フィエールマンと有馬記念に臨むルメール騎手

 グランプリウイークがいよいよ幕を開けた。今週末と迫った「第65回有馬記念」(27日、中山)。8頭のG1馬が名を連ねる伝統の一戦の最大の注目は、天皇賞・春を制したフィエールマン(牡5=手塚)とコンビを組むクリストフ・ルメール(41)。今年の無双ぶりは目覚ましく、4連勝を含む、最多タイのG1・8勝。自信満々のその胸の内を激白した。

 ルメールに逆らうのは無謀――。今年のG1、誰もがそう思った。すでにJRA・G1年間8勝。自身が18年に打ち立てた最多勝に並んだ。圧巻は天皇賞・秋からの「実施機会4連勝」。マイルCS(グランアレグリア)では厳しい包囲網を突破。ジャパンCではアーモンドアイで3歳無敗3冠馬2頭をねじ伏せ、競馬に新たな歴史を刻んだ。

 「ケガも騎乗停止もなく、いい一年だった。G1を多く勝てたのは関係者やファンのおかげ。コロナの中、競馬をずっとやれたのだから」。年間の平地G1は24鞍。その3分の1をすでに制し、ホープフルSと有馬記念を残している。前人未到、今後破ることは相当に難しいG1・10勝の可能性すらある。JRAでの獲得賞金は44億516万2000円。18年に自身が記録した46億6023万5000円を突破して年間最高獲得賞金をマークする可能性は十分だ。

 有馬記念への思いは特別。一年の締めくくりにファン投票で出走馬が決まるレースは唯一無二。世界で一番、馬券が売れることも知っている。「好きなレースだし思い入れもある。ハーツクライで勝った時(05年)はディープインパクト(2着)もいたし特別なレースになった。日本の騎手全員が勝ちたいレースを初めての騎乗で勝ってしまったよ。16年サトノダイヤモンドもいい思い出。超うれしかったね。感動した」

 今年の相棒はフィエールマン。天皇賞・春連覇の偉業を達成し、その特徴は知り尽くしている。「速いペースを長く維持できる。瞬発力はそんなにないが3~4コーナーでペースアップしながら、ずっと伸びてくる。だから2400メートル以上に強い」。天皇賞・秋はアーモンドアイ(1着)に乗り、福永祐一に手綱を任せた(2着)が、その走りは間近でしっかりチェックした。「凄くいい競馬をしていたよ。ただ、2000メートルだったからね。ゴール後にトップスピードを迎えたかも(笑い)」。そして状態面にも言及した。「天皇賞から有馬記念というのは、ちょうどいい間隔。トップコンディションになると思う。去年の有馬は4着。凱旋門賞から帰国した直後だった。今年の方が状態はいいはずだよ」

 最後にファンに向けて、こう語った。「日本で一番強いアーモンドアイが引退したからね。状態さえ良ければビッグチャンスだよ。楽しみにしてください」。ルメールのガッツポーズで始まった(フェブラリーS=モズアスコット)今年のG1。締めくくりも決めて、無双の一年をフィニッシュする。
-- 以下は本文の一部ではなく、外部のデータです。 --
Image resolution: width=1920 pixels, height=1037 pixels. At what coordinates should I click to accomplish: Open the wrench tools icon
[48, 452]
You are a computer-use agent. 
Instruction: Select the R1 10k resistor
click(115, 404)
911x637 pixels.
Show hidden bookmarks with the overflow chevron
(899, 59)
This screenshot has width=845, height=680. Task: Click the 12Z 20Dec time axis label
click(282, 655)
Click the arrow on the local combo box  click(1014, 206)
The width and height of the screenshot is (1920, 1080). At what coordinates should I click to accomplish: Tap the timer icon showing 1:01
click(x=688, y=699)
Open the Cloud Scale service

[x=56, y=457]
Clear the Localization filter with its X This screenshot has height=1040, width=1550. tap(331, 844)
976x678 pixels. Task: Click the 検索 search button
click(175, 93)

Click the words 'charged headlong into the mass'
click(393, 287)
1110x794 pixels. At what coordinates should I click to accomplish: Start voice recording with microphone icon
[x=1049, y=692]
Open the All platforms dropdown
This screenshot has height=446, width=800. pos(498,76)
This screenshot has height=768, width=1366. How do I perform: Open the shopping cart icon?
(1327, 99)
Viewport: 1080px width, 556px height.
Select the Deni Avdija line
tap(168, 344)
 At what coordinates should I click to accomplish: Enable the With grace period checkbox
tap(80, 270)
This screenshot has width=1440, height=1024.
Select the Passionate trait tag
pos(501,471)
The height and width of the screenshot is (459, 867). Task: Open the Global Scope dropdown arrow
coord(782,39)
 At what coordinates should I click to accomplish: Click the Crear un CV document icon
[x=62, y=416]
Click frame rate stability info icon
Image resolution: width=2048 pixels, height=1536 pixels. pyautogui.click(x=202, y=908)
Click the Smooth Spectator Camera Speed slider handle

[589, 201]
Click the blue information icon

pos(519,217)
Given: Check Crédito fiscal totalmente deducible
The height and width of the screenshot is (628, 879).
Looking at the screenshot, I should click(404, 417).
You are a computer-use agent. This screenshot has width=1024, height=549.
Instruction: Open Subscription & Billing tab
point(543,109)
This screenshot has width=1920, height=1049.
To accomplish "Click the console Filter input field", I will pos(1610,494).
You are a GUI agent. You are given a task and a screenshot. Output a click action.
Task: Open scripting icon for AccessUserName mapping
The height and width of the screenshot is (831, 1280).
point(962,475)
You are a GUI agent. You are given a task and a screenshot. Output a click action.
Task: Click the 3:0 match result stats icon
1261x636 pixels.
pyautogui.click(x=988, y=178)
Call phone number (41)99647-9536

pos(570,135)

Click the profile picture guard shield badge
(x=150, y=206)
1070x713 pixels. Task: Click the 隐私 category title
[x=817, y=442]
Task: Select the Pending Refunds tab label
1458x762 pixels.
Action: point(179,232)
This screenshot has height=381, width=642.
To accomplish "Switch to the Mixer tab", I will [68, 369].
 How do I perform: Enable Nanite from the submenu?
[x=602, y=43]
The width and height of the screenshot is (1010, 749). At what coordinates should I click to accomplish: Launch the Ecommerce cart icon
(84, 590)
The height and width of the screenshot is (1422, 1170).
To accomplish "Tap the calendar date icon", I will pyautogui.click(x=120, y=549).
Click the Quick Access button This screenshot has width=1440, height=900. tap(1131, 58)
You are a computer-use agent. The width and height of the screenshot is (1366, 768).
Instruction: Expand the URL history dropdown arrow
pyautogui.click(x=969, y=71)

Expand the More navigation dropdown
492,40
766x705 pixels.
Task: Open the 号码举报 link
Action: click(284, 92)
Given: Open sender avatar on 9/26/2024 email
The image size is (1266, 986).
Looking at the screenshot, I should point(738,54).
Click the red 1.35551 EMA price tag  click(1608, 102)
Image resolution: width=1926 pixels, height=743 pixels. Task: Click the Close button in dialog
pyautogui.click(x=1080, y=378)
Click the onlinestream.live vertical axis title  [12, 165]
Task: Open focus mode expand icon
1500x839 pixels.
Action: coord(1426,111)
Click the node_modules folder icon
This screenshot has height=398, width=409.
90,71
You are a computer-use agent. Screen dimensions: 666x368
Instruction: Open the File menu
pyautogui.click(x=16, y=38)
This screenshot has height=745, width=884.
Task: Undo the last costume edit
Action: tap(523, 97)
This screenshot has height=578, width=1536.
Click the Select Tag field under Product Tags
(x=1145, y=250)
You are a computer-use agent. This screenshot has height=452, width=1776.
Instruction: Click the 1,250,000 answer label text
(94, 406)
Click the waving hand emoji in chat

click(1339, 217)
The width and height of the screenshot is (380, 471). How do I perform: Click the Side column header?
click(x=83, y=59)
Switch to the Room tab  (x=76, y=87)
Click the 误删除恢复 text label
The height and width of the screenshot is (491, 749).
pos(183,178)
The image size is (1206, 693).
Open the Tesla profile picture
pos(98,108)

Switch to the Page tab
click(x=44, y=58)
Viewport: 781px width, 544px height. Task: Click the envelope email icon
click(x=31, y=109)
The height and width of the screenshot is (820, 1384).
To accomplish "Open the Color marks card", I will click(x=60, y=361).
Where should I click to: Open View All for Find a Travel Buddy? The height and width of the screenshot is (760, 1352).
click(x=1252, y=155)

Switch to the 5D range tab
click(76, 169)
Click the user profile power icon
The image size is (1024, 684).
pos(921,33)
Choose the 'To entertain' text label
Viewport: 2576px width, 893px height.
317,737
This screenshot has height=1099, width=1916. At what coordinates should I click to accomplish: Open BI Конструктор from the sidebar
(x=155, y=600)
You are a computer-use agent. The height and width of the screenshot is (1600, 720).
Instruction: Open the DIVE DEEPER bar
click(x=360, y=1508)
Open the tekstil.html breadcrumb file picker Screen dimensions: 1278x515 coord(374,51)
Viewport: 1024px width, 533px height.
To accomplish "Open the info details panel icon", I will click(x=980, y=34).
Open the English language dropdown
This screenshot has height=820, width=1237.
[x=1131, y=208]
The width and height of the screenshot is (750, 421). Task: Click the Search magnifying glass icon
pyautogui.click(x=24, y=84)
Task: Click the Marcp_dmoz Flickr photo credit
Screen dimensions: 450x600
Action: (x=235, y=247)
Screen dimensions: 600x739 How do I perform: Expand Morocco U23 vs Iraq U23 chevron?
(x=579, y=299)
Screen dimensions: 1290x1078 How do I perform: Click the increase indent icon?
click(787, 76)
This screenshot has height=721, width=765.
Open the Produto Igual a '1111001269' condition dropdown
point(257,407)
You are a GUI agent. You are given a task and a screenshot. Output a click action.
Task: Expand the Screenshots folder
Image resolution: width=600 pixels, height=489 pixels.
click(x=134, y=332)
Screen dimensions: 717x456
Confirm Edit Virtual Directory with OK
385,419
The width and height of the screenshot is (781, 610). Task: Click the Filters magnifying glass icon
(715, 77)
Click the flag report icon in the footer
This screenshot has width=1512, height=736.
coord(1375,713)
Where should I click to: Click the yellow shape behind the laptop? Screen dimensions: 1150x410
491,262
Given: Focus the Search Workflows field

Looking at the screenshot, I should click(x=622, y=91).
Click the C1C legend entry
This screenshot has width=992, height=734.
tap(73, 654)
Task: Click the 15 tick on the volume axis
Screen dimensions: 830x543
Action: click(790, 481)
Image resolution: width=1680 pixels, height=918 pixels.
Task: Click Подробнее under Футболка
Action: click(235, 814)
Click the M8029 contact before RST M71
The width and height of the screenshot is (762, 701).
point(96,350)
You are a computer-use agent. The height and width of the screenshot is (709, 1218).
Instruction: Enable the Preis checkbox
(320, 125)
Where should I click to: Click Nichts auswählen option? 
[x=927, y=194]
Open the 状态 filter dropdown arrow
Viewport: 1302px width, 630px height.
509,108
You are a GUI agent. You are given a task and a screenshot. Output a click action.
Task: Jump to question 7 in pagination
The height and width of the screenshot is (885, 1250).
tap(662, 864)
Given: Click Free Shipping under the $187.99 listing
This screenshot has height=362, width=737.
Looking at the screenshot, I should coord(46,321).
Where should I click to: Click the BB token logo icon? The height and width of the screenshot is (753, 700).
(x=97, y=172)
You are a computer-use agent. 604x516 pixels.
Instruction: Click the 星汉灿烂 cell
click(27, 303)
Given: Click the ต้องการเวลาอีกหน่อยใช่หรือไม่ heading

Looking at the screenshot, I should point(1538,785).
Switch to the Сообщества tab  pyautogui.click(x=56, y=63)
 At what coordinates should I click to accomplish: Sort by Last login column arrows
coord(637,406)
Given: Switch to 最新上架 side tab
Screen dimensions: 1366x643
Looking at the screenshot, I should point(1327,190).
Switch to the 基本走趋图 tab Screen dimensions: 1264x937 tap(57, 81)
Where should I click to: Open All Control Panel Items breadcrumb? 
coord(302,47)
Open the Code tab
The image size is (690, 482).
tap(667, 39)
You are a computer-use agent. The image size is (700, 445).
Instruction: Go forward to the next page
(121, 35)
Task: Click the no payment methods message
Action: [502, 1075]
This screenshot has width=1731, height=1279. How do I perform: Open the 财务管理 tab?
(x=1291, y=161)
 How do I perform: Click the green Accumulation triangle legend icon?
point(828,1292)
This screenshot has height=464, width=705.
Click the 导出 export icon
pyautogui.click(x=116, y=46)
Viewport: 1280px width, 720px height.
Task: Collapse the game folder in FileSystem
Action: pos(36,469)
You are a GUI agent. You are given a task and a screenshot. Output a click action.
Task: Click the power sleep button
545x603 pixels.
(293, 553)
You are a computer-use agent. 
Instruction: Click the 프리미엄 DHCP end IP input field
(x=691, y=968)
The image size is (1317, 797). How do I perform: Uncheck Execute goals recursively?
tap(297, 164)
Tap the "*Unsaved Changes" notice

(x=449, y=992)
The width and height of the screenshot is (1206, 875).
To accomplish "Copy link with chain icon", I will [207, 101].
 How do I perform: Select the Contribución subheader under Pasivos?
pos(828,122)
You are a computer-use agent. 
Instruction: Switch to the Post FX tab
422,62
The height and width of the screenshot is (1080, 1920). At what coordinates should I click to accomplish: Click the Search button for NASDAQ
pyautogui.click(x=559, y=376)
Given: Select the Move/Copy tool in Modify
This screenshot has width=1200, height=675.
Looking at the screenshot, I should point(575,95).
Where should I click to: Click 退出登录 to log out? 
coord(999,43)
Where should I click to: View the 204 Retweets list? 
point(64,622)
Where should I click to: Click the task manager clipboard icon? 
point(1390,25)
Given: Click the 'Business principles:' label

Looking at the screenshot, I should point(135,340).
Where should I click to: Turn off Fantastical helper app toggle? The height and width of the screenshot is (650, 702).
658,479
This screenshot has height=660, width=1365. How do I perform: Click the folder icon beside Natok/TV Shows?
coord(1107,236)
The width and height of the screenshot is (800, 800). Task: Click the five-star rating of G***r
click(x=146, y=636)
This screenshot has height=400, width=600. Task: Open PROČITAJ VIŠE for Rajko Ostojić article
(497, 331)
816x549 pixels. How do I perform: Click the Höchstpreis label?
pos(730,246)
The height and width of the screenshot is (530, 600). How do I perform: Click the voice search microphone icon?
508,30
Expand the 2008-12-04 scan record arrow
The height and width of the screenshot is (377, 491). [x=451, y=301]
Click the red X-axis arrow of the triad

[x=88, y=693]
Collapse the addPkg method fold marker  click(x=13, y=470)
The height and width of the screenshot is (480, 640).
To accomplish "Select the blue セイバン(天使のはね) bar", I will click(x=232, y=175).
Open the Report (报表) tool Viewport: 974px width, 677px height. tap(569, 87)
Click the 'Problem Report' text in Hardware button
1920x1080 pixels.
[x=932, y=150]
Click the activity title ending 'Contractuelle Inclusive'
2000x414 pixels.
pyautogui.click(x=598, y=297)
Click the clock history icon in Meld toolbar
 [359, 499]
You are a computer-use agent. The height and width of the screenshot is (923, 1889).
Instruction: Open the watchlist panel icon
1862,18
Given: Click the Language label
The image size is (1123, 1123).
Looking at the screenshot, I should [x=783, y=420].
 ◇クリストフ・ルメール 1979年5月20日生まれ、フランス出身の41歳。99年に母国でデビュー。02年から短期免許で来日し、05年有馬記念をハーツクライで制してJRA・G1(重賞)初V。15年にJRA騎手免許取得。18年、215勝を挙げJRA年間最多勝。昨年は8大競走完全制覇。今年も年間200勝(現在202勝)突破。JRA通算6319戦1323勝。JRA重賞107勝、うちG1・35勝。1メートル63、53キロ。血液型B。